Halbtrockenrasen als Herberge besonderer Pflanzen und Tiere
Wie häufig bei Pflege- oder Beweidungsmaßnahmen im Eichenhain, wird das Naturschutzgebiet von Spaziergängern oder Anwohnern eher als eine Parkanlage verstanden. Nicht allen, die sich über Schutzmaßnahmen wundern, ist bewusst, dass es sich nicht in erster Linie um ein Naherholungsgebiet handelt, sondern um ein seltenes Naturschutzgebiet.
Als solches hat es sogar einen eigenen Wikipedia-Eintrag (hier), in dem die Besonderheiten dargestellt sind. Die vor über 30 Jahren erlassene Verordnung, in der genau geregelt ist, was im Eichenhain zulässig ist und was nicht, kann von der Webseite der Stadt Stuttgart als PDF heruntergeladen werden (Direkt-Link hier). Und an den Eingängen zum Eichenhain stehen Hinweistafeln, die Verständnis für das Naturschutzgebiet wecken sollen.
Informationen zum Hintergrund gab das für den Eichenhain zuständige Regierungspräsidium 2016 in einer Meldung über damals anstehende Pflegemaßnahmen:
„Der Eichenhain ist keine ursprüngliche Natur, sondern eine alte Kulturlandschaft: Er ging aus einem Hutewald hervor, einer Waldweide. Schweine, Schafe und Fohlen weideten in dem lichten Wald und fraßen Gras, Eicheln und Bucheckern. Da sich der Boden durch den Viehtritt immer mehr verdichtete und kaum mehr junge Bäume nachwuchsen, entwickelte sich an dem ohnehin trockenen, sonnigen Hang ein Halbtrockenrasen. Dieser beherbergt eine besondere Pflanzen- und Tierwelt mit seltenen, schutzwürdigen Arten. Sonnenröschen, Golddistel, Heidekraut und sogar Orchideen kommen hier vor. Vor allem Insekten, von Schmetterlingen über Heuschrecken bis zu Wildbienen, sind hier heimisch. Aber auch viele Vögel und Fledermäuse, die sonst nicht überall zu beobachten sind, haben hier ihr Revier.
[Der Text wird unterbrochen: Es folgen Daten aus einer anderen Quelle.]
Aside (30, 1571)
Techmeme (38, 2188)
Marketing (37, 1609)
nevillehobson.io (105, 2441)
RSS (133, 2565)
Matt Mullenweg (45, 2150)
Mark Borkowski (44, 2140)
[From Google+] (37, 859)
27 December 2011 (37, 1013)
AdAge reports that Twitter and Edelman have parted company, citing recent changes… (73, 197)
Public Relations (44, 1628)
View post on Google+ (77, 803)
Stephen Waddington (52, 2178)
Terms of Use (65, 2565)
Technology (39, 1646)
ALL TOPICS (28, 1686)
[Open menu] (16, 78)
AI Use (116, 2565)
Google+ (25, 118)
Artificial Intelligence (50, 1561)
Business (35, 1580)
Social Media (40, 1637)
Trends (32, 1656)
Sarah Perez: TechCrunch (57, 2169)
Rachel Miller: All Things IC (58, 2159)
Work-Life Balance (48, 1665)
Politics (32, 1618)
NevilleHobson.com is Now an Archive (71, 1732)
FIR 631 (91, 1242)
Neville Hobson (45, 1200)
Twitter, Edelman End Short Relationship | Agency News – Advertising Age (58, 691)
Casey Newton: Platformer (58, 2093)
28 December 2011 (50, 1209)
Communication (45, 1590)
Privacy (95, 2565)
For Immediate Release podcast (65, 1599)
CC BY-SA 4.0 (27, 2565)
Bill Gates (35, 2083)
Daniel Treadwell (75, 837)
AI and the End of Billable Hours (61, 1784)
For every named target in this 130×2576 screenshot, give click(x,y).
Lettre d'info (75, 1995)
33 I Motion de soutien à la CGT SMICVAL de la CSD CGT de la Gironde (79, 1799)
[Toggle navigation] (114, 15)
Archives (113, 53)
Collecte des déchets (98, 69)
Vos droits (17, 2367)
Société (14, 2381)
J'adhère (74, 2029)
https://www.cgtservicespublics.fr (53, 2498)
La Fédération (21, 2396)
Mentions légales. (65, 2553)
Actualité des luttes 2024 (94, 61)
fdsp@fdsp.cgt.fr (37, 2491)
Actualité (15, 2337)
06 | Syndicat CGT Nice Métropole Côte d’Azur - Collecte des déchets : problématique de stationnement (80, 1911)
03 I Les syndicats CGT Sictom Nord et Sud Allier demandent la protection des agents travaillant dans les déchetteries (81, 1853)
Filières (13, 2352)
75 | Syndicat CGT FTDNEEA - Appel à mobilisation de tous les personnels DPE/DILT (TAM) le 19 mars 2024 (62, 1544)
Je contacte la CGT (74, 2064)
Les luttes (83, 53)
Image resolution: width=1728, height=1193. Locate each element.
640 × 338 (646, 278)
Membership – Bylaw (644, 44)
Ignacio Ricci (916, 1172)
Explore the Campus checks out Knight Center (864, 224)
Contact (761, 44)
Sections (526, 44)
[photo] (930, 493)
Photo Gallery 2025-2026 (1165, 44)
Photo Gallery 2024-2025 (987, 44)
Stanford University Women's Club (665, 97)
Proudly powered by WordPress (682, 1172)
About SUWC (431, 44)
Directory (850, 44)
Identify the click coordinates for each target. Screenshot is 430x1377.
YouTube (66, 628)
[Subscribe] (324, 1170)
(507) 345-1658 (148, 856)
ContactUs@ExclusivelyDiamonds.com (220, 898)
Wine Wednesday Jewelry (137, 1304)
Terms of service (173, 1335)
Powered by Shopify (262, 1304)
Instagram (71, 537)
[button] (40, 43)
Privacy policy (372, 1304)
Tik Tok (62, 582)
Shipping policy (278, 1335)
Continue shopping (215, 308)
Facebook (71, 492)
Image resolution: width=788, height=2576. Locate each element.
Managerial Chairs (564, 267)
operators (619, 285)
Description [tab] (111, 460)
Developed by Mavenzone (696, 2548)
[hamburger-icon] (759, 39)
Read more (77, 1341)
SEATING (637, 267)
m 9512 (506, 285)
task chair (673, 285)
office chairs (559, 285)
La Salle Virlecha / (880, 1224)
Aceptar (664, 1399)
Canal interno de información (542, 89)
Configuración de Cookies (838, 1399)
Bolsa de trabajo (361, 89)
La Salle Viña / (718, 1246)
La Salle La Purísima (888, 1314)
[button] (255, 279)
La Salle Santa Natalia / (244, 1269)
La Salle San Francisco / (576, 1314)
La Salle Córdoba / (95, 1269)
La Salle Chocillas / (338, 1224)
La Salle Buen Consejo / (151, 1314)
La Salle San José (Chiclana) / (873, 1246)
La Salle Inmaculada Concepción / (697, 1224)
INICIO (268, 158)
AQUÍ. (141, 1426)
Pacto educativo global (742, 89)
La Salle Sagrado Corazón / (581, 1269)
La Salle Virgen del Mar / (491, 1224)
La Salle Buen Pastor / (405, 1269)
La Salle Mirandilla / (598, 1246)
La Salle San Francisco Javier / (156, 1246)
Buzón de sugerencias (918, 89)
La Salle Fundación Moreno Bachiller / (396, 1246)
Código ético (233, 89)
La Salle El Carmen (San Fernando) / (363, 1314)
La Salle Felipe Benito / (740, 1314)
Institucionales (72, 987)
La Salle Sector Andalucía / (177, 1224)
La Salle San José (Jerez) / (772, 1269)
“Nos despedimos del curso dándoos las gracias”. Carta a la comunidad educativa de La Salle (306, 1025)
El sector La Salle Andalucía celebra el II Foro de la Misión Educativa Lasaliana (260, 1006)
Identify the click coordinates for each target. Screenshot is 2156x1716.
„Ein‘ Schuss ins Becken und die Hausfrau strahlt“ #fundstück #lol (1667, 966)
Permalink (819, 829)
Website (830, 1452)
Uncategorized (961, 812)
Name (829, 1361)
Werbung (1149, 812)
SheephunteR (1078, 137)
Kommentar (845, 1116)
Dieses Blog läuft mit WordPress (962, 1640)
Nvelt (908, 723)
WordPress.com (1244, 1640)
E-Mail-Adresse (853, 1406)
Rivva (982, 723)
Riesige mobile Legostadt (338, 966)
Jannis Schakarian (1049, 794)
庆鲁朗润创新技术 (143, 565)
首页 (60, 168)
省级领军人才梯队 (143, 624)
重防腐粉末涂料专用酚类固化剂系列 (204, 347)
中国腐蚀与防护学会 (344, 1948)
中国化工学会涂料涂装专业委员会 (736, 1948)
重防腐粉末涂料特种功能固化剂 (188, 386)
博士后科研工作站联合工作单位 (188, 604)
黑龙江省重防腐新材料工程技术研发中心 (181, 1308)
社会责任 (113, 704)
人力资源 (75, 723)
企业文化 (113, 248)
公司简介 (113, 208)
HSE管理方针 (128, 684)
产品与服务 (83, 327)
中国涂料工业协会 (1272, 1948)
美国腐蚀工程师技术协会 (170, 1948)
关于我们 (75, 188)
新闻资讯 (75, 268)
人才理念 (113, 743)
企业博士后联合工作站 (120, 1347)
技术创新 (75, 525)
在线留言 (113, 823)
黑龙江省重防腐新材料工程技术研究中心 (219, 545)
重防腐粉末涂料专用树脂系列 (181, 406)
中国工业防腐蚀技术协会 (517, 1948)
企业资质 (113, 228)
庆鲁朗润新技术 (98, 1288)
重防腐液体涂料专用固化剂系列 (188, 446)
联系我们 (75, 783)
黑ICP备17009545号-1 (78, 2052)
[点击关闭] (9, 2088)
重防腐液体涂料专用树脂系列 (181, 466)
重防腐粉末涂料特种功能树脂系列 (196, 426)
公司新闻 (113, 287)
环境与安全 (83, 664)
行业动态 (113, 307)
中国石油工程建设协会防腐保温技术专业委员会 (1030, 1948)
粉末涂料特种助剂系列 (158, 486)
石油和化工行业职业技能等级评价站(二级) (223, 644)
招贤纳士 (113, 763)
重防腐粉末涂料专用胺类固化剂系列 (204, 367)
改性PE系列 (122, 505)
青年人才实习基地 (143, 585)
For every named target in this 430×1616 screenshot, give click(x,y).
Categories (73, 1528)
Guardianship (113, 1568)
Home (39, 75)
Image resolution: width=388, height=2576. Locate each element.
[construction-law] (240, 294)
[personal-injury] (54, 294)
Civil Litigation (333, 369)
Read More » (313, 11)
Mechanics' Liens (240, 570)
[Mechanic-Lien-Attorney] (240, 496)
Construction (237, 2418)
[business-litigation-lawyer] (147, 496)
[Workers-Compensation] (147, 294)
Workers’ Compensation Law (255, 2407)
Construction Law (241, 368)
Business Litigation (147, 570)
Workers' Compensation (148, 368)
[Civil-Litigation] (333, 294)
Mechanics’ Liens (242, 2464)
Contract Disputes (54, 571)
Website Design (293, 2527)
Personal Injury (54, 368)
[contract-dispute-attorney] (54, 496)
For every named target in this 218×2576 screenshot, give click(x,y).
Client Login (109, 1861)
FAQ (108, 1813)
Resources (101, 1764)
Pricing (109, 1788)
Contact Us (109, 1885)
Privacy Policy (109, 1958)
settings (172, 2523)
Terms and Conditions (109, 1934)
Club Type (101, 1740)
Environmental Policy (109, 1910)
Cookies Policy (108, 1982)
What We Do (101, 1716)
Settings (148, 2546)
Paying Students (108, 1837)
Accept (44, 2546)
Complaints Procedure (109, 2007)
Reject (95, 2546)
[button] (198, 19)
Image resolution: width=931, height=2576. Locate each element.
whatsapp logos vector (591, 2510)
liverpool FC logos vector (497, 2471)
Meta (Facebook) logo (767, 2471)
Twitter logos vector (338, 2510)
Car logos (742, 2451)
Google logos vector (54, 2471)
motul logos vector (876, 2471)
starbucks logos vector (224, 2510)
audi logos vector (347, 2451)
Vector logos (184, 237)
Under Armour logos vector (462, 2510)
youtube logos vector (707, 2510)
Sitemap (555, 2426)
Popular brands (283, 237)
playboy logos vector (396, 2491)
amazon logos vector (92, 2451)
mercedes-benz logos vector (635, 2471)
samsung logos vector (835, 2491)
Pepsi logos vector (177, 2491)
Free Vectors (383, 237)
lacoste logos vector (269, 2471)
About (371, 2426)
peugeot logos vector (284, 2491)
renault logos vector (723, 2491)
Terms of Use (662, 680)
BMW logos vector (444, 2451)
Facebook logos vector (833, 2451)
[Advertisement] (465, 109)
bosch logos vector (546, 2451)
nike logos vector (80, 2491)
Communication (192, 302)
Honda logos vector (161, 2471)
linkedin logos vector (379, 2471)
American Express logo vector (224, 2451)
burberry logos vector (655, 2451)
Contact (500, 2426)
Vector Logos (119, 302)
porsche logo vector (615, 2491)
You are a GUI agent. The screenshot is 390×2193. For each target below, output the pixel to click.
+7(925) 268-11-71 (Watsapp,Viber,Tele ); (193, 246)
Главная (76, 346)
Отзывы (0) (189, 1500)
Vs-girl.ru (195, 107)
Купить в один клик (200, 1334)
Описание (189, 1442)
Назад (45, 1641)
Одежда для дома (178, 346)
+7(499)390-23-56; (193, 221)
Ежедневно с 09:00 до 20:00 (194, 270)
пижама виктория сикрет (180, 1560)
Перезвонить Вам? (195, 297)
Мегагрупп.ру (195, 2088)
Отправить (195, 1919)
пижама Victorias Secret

In einem Pflege- und Entwicklungsplan der Naturschutzbehörde ist festgelegt, wie das Gebiet gepflegt und entwickelt werden soll. Darin werden verschiedene Teilflächen abgegrenzt, wie Magerrasen, lichter Eichenwald und Sukzessionswald. Ein wichtiges Ziel ist die Erhaltung der weitgehend offenen Magerrasen mit wenigen Einzelbäumen und Einzelgebüschen. Dazu soll auch eine Beweidung mit Schafen und Ziegen beitragen mit einer anschließenden Nachpflege von Hand, um Gehölzaufkommen zu beseitigen. Zudem soll verhindert werden, dass sich der Sukzessionswald (aufkommende Bäume und Gebüsche) weiter ausbreitet.”